Não quer dizer assim que não hajam novidades face aos jogos anteriores, porque existem, sendo o grande destaque o protagonista de Far Cry 6, que é agora uma personagem mais presente e com a qual criamos uma relação de camaradagem, seguindo a sua jornada em vez de assumirmos completamente essa personagem através do role-play. Isto porque pela primeira vez na série o/a protagonista, Dani Rojas, aparece na terceira pessoa em diferentes instâncias, como cinemáticas, navegação em hubs comunitários e com ataques especiais durante o combate. E a verdade é que é uma novidade que resulta, pois torna-se mais fácil de criar uma ligação emocional, não só com Dani, mas com os restantes aliados que nos acompanham nesta aventura, motivando-nos assim a seguir mais frequentemente a campanha principal do jogo.

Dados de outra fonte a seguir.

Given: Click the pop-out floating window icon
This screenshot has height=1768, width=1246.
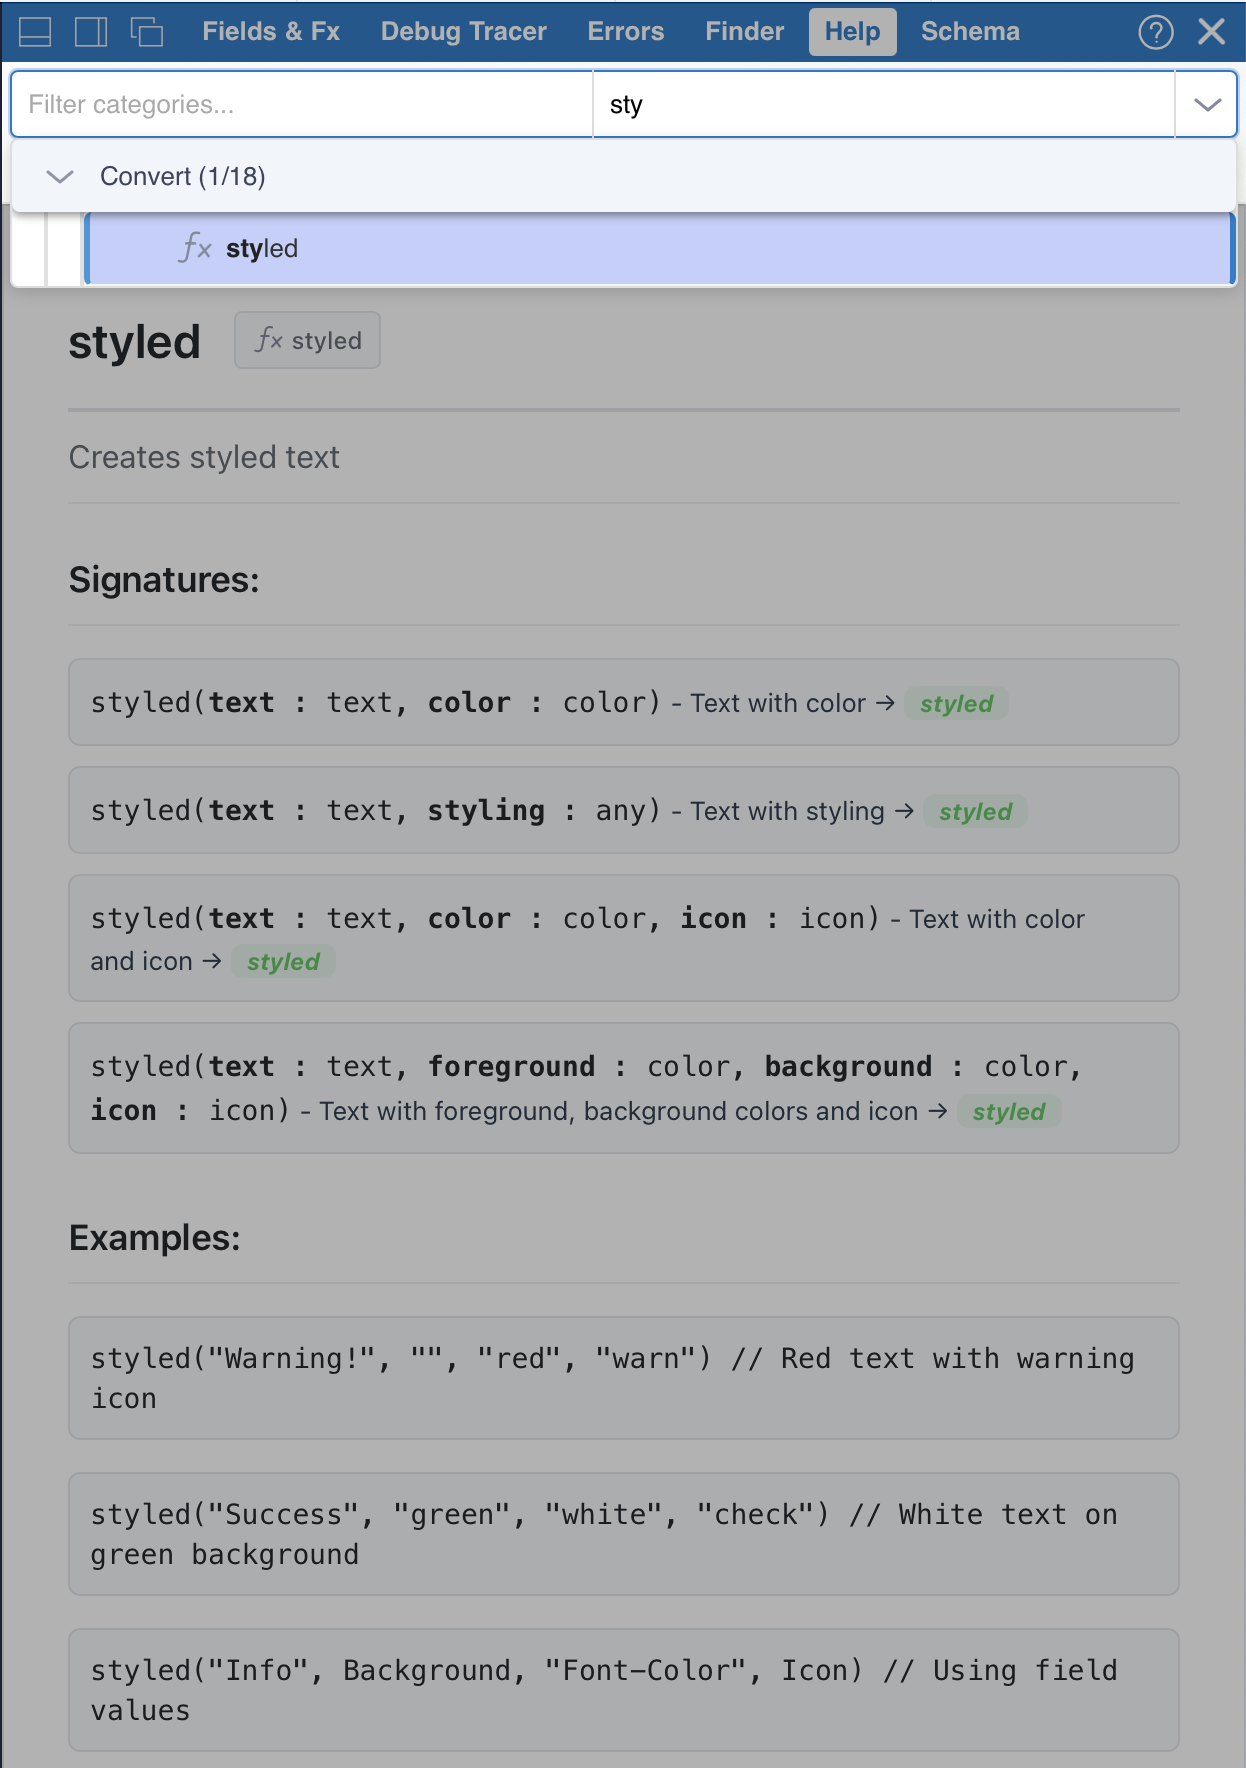Looking at the screenshot, I should tap(147, 32).
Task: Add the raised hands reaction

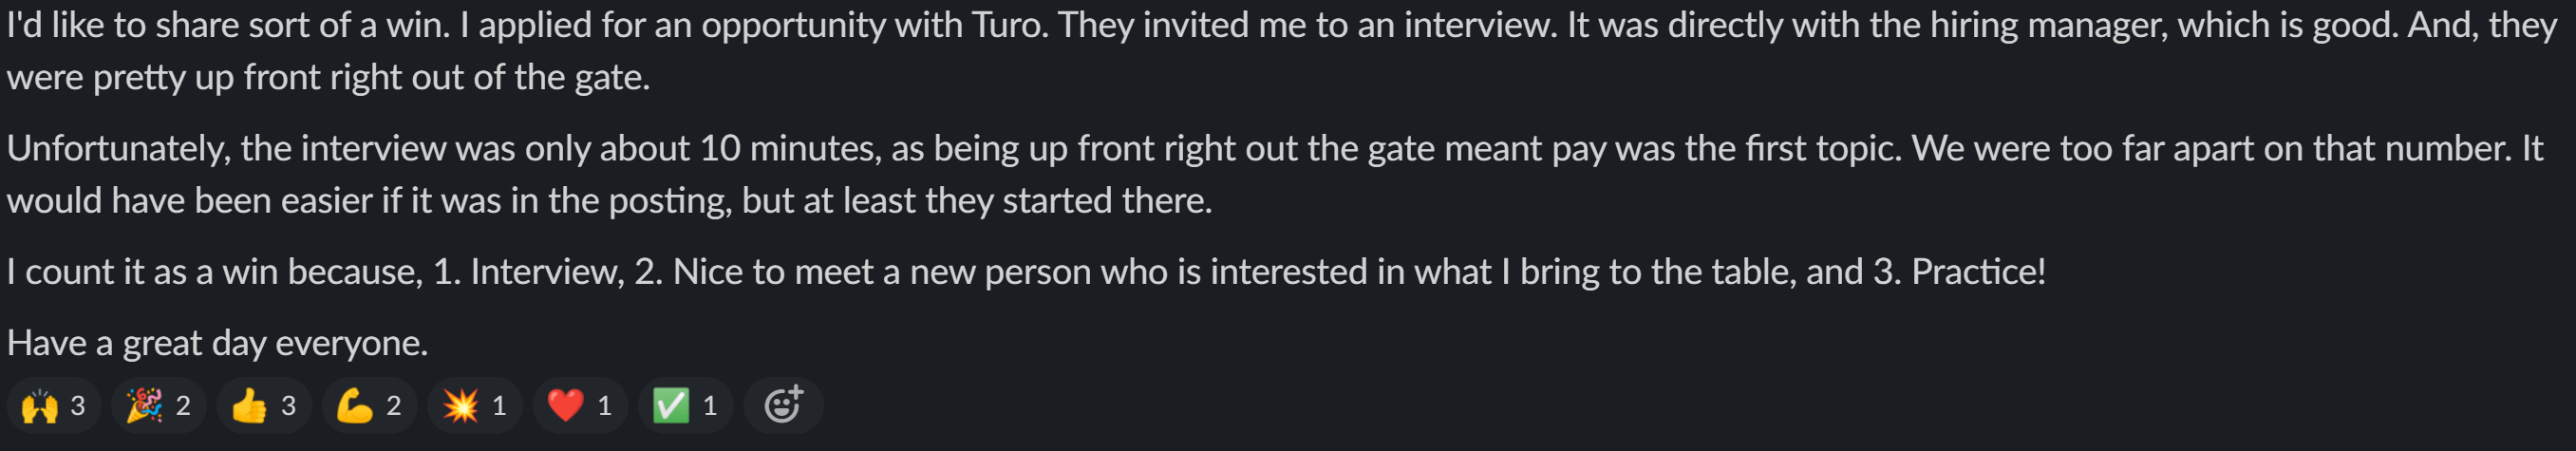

Outra alteração que mudou fundamentalmente a minha experiência de jogo foi a remoção da tradicional skill tree, que nos jogos anteriores permitia o desbloqueio de habilidades únicas ou a transformação das nossas stats, dando mais vida, tornando-nos mais letais, mais rápidos, etc, características que eram conseguidas em troco de missões e objetivos. Em Far Cry 6, a skill tree é trocada por um sistema tradicionalmente RPG, com stats e características associadas aos nossos equipamentos, nomeadamente às roupas que podem ser desbloqueadas também por objetivos. No papel, parece uma troca justa. Já na prática, é impactante a vários níveis, pois obriga-nos a escolher determinados equipamentos para determinadas finalidades e não torna tão motivante o “grind” de objetivos secundários para desbloquear determinadas características.
Estes são apenas dois exemplos de que Far Cry 6 tem, efetivamente, diferenças estruturais além das óbvias, como a mudança de região, a história nova e uma direção de arte ajustada ao tema do jogo. Mas continua a ser um Far Cry, sem tirar nem por. Há quem adore o formato, e nesse caso saia satisfeito, e quem realmente esteja já farto de não ver a série a fazer algo novo e diferente – grupo ao qual, honestamente, e apesar de me estar a divertir com Far Cry 6, me insiro -, mas que, no entanto, não tenho qualquer ideia ou proposta para onde é que a série poderá ir.
Far Cry 6 pode ser jogado no PC, consolas Xbox, PlayStation e serviços de streaming como o Google Stadia.
Cópia para análise (versão PlayStation 5) cedida pela Ubisoft.